Зловещий фантом врывается в мою броню, оставляя огромную пробоину и оглушающее чувство тревоги. Мои руки дрожат, когда я поднимаю крышку, снимаю слуховые аппараты и играю первый аккорд.

Так тихо.

Будто я в вакууме.

Пальцы замирают над клавишами. Моя диафрагма учащенно вздымается, и сердцебиение вот-вот пронзит грудную клетку.

Я ничего не слышу. Боже мой, я ничего не слышу.

Моя рука тут же дергается к усилителям звука, но я останавливаю себя, прежде чем прикасаюсь к ним.

Давай. У тебя получится.

И опять этот мрачный голос на ухо. Мурашки по коже. Сбившееся дыхание.

Иногда я так сильно ненавижу свой больной разум.

«Потрясающе… Ну разве ты не прелестный маленький подарок?..»

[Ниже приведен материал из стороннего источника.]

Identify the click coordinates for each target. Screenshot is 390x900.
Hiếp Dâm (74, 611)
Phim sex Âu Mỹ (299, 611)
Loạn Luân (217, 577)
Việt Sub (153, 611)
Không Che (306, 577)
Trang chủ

Взгляд падает на чернильно-белые клавиши, такие прекрасные и такие манящие. Первое касание – самое сложное, но я играю по памяти: медленно, затаив дыхание и ощущая знакомую легкость в пальцах. Наверняка я ошибаюсь, попадаю не туда, куда нужно, а еще зажата так сильно, что болят челюсти: нелегко лишиться важной части, которую ты ненавидишь, но без которой не можешь жить.

Однако я просто… делаю это.

В момент максимальной уязвимости мои глаза закрываются, и я начинаю петь, погружаясь в музыку. Пальцы механически попадают по клавишам, мне даже не приходится смотреть на них – я играла «Je te laisserai des mots»[2] так часто, что мои руки помнят все наизусть.

У меня не крайняя степень тугоухости, но из-за взрыва я больше не могу слышать тихие звуки и звуки средней громкости, общение стало очень проблематичным и требует существенных усилий. Мой отец запретил мне изучать язык жестов, поэтому я научилась читать по губам. Через некоторое время я стала в этом совершенна. Я снова стала идеальной дочерью – той, которой я должна была быть, чтобы соответствовать своей фамилии.